Quick pivot. What can I get running now which will be fun? Think, think, got it: the Supreme Commander 2 Revamp Expansion Mod. Wish Gas Powered's robotic RTS sequel had been more in-line with its predecessor? This is the mod for you.
Supreme Commander 2 is a frantic, mentally taxing game. It requires high actions-per-minute if you're to expand your base to match or beat the economic expansion of your opponent, be they human or AI. It requires a lot of multi-tasking, if you're going to deal with battles at your base, on the frontlines, at sea, on land and in the air. It requires quick decisions, if you're going to walk a path through its research trees as efficiently as possible and reach its game-ending, sun-blocking experimental units.
It's great. Except that it was a child's game compared to the original.
SupCom 2 was my entry point to the series and I love it, but I graduated from there to Supreme Commander 1. The original game had far larger maps, greater unit counts, and a more complicated economy system that was more flexible and less forgiving. Its expansion, Forged Alliance, is my favourite strategy game.
Some of the changes SupCom 2 made were designed to bring in new players - the introduction of a tech tree with routes through it unlocked via research points simplifies the game in a way that arguably makes it more fun, as the game's best units can be reached in 15-20 minutes instead of 45-minutes or not at all.
But other changes were made because the game had to run on consoles, and the consoles of the time weren't powerful enough to run Supreme Commander 1's absurdly vast maps or absurdly complex AI calculations. Your PC can though. There's a good bet that, four years after release, your computer can run vanilla SupCom 2 without breaking a sweat.

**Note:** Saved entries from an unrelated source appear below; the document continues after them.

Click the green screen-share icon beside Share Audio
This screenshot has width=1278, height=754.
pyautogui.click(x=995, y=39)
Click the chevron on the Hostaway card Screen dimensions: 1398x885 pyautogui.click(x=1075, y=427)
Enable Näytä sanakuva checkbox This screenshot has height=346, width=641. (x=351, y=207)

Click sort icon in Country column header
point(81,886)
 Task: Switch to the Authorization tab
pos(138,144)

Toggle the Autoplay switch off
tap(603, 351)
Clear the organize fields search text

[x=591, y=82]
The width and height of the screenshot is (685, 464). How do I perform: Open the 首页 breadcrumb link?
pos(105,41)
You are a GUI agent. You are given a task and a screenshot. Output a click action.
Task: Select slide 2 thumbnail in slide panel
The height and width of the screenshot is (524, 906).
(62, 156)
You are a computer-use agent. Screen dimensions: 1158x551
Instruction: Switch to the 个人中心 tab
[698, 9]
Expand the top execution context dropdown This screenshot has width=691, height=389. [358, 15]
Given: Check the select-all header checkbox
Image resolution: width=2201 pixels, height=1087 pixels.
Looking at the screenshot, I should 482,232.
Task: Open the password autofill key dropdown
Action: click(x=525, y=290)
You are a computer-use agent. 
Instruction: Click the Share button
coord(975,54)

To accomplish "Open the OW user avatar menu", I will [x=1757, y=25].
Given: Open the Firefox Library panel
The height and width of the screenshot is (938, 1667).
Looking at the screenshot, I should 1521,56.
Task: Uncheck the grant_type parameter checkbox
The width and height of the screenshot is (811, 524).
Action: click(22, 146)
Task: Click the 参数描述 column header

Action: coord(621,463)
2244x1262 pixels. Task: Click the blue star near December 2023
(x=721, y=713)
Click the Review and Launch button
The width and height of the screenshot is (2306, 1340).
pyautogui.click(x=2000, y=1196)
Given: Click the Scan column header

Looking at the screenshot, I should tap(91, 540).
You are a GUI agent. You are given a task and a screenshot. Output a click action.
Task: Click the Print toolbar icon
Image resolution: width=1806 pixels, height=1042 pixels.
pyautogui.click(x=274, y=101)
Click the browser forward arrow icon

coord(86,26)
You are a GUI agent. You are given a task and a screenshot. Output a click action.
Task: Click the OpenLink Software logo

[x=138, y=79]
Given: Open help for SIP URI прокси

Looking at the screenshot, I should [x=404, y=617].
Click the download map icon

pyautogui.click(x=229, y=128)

The RVE mod aims to change that. Most significantly, it changes the speed and scale of the game's units so that they're smaller and so that maps feel consequently larger. If you thought Seton's Clutch felt dinky in the sequel, this helps. It then increases the unit cap, so that each team in a battle can have up to 3000 units, instead of the previous cap of 500. (This smaller mod goes further, letting you set the unit count as high as 10,000. I haven't tested it.)
It also ports features and units from the previous games, such as allowing every faction to build a mass fabricator, or adding UEF's untouchable Novax Satellite from Forged Alliance. It adds wholly new units too, like a Cybran Heavy Tank and something I haven't yet tried called a "Quad Anti-Air Defense System Skystalker."
Lastly, it makes dozens of small changes behind the scenes, tweaking balance and AI in ways which, to be honest, I haven't noticed in the few games I've played.
When you play, you do notice the scale and unit cap changes. Supreme Commander 1's battles could feel epic like no other game. The distance between bases on some of the larger maps forced you to set up ferry points to move your units to the frontline, and to be constantly pushing out to set up new, forward bases. SupCom 2 traded that in for a faster pace, which made it far easier to play during a lunch break but lost what was unique about the game.
RVE feels like a mixture of the two. The maps still don't as big as the original, but it does allow for and demand larger battles than in the base game. If you're looking for an excuse to return to SupCom after some time away, this is it.
Here's a video of a game I played earlier this afternoon:
You can download RVE from its entry at ModDB. It's a straightforward extract-to-install job, but check the included instructions for details of a few files you should back up before you go overwriting things.